» **WORK TO BE COMPLETED**:
Give back every line of the material below unchanged, keeping the same order.

□ □ □ □ □

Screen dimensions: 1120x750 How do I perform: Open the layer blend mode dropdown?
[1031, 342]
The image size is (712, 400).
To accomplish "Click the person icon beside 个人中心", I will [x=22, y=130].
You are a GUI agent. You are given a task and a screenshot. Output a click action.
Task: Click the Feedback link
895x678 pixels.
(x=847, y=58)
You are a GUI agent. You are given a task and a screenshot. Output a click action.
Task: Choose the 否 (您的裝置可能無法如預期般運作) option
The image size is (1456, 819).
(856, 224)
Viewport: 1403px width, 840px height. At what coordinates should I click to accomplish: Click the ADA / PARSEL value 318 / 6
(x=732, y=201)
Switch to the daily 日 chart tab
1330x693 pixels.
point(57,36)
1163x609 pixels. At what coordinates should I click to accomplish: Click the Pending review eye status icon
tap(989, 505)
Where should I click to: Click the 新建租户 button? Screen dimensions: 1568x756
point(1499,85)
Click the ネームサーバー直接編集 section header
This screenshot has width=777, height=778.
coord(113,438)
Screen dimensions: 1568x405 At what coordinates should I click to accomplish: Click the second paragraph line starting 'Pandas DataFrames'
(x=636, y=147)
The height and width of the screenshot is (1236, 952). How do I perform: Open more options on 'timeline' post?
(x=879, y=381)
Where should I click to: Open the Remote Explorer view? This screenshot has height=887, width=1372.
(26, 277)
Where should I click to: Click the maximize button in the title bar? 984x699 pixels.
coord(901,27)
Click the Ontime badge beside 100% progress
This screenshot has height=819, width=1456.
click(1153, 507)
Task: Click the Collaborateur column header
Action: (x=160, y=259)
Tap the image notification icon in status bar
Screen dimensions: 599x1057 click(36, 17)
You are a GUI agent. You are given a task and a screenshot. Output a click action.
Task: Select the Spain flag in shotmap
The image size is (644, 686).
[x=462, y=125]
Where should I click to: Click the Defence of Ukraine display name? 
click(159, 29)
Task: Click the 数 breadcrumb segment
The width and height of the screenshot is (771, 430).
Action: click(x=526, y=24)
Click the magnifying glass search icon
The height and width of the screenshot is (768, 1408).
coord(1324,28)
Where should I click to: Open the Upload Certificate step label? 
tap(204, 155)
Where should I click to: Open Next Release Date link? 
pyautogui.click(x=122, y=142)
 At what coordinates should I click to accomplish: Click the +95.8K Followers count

□ □ □ □ □

» **OUTPUT BELOW**:
Screen dimensions: 1120x750 How do I perform: Open the layer blend mode dropdown?
[1031, 342]
The image size is (712, 400).
To accomplish "Click the person icon beside 个人中心", I will [x=22, y=130].
You are a GUI agent. You are given a task and a screenshot. Output a click action.
Task: Click the Feedback link
895x678 pixels.
(x=847, y=58)
You are a GUI agent. You are given a task and a screenshot. Output a click action.
Task: Choose the 否 (您的裝置可能無法如預期般運作) option
The image size is (1456, 819).
(856, 224)
Viewport: 1403px width, 840px height. At what coordinates should I click to accomplish: Click the ADA / PARSEL value 318 / 6
(x=732, y=201)
Switch to the daily 日 chart tab
1330x693 pixels.
point(57,36)
1163x609 pixels. At what coordinates should I click to accomplish: Click the Pending review eye status icon
tap(989, 505)
Where should I click to: Click the 新建租户 button? Screen dimensions: 1568x756
point(1499,85)
Click the ネームサーバー直接編集 section header
This screenshot has width=777, height=778.
coord(113,438)
Screen dimensions: 1568x405 At what coordinates should I click to accomplish: Click the second paragraph line starting 'Pandas DataFrames'
(x=636, y=147)
The height and width of the screenshot is (1236, 952). How do I perform: Open more options on 'timeline' post?
(x=879, y=381)
Where should I click to: Open the Remote Explorer view? This screenshot has height=887, width=1372.
(26, 277)
Where should I click to: Click the maximize button in the title bar? 984x699 pixels.
coord(901,27)
Click the Ontime badge beside 100% progress
This screenshot has height=819, width=1456.
click(1153, 507)
Task: Click the Collaborateur column header
Action: (x=160, y=259)
Tap the image notification icon in status bar
Screen dimensions: 599x1057 click(36, 17)
You are a GUI agent. You are given a task and a screenshot. Output a click action.
Task: Select the Spain flag in shotmap
The image size is (644, 686).
[x=462, y=125]
Where should I click to: Click the Defence of Ukraine display name? 
click(159, 29)
Task: Click the 数 breadcrumb segment
The width and height of the screenshot is (771, 430).
Action: click(x=526, y=24)
Click the magnifying glass search icon
The height and width of the screenshot is (768, 1408).
coord(1324,28)
Where should I click to: Open the Upload Certificate step label? 
tap(204, 155)
Where should I click to: Open Next Release Date link? 
pyautogui.click(x=122, y=142)
 At what coordinates should I click to accomplish: Click the +95.8K Followers count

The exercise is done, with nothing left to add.